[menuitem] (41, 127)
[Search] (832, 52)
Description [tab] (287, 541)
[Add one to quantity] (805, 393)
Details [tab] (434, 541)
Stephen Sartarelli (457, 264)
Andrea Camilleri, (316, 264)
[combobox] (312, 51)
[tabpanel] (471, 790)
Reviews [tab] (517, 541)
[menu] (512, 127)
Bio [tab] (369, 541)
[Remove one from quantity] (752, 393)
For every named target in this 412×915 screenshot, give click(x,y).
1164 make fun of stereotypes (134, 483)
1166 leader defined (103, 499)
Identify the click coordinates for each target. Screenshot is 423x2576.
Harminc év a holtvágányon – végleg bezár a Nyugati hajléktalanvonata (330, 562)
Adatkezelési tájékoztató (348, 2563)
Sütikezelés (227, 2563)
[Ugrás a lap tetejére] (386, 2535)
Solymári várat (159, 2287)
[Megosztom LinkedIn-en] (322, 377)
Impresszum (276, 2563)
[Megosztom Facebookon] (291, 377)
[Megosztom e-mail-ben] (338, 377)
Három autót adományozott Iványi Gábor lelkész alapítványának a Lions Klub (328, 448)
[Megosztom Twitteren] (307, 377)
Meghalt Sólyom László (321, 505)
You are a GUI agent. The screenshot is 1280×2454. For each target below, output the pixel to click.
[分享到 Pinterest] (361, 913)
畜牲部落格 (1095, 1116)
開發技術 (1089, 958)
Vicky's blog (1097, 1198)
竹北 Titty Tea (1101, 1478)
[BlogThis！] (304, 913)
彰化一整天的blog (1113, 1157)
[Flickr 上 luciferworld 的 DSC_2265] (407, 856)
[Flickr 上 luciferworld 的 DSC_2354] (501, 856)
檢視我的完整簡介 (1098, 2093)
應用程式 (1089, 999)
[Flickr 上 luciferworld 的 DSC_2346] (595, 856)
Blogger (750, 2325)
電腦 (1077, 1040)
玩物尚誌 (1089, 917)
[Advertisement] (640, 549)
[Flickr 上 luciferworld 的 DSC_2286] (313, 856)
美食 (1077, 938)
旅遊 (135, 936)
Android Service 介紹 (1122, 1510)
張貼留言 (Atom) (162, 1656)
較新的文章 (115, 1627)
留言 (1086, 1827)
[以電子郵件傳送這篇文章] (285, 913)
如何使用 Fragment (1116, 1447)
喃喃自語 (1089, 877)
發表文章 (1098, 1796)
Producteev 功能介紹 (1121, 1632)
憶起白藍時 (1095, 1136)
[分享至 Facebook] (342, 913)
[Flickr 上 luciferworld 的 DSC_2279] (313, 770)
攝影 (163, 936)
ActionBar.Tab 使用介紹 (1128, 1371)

--

Requirement | Print the records above exactly as written.

Finished task |
[menuitem] (41, 127)
[Search] (832, 52)
Description [tab] (287, 541)
[Add one to quantity] (805, 393)
Details [tab] (434, 541)
Stephen Sartarelli (457, 264)
Andrea Camilleri, (316, 264)
[combobox] (312, 51)
[tabpanel] (471, 790)
Reviews [tab] (517, 541)
[menu] (512, 127)
Bio [tab] (369, 541)
[Remove one from quantity] (752, 393)
For every named target in this 412×915 screenshot, give click(x,y).
1164 make fun of stereotypes (134, 483)
1166 leader defined (103, 499)
Identify the click coordinates for each target. Screenshot is 423x2576.
Harminc év a holtvágányon – végleg bezár a Nyugati hajléktalanvonata (330, 562)
Adatkezelési tájékoztató (348, 2563)
Sütikezelés (227, 2563)
[Ugrás a lap tetejére] (386, 2535)
Solymári várat (159, 2287)
[Megosztom LinkedIn-en] (322, 377)
Impresszum (276, 2563)
[Megosztom Facebookon] (291, 377)
[Megosztom e-mail-ben] (338, 377)
Három autót adományozott Iványi Gábor lelkész alapítványának a Lions Klub (328, 448)
[Megosztom Twitteren] (307, 377)
Meghalt Sólyom László (321, 505)
You are a GUI agent. The screenshot is 1280×2454. For each target below, output the pixel to click.
[分享到 Pinterest] (361, 913)
畜牲部落格 (1095, 1116)
開發技術 (1089, 958)
Vicky's blog (1097, 1198)
竹北 Titty Tea (1101, 1478)
[BlogThis！] (304, 913)
彰化一整天的blog (1113, 1157)
[Flickr 上 luciferworld 的 DSC_2265] (407, 856)
[Flickr 上 luciferworld 的 DSC_2354] (501, 856)
檢視我的完整簡介 (1098, 2093)
應用程式 (1089, 999)
[Flickr 上 luciferworld 的 DSC_2346] (595, 856)
Blogger (750, 2325)
電腦 (1077, 1040)
玩物尚誌 (1089, 917)
[Advertisement] (640, 549)
[Flickr 上 luciferworld 的 DSC_2286] (313, 856)
美食 (1077, 938)
旅遊 (135, 936)
Android Service 介紹 (1122, 1510)
張貼留言 (Atom) (162, 1656)
較新的文章 (115, 1627)
留言 (1086, 1827)
[以電子郵件傳送這篇文章] (285, 913)
如何使用 Fragment (1116, 1447)
喃喃自語 (1089, 877)
發表文章 (1098, 1796)
Producteev 功能介紹 (1121, 1632)
憶起白藍時 (1095, 1136)
[分享至 Facebook] (342, 913)
[Flickr 上 luciferworld 的 DSC_2279] (313, 770)
攝影 (163, 936)
ActionBar.Tab 使用介紹 (1128, 1371)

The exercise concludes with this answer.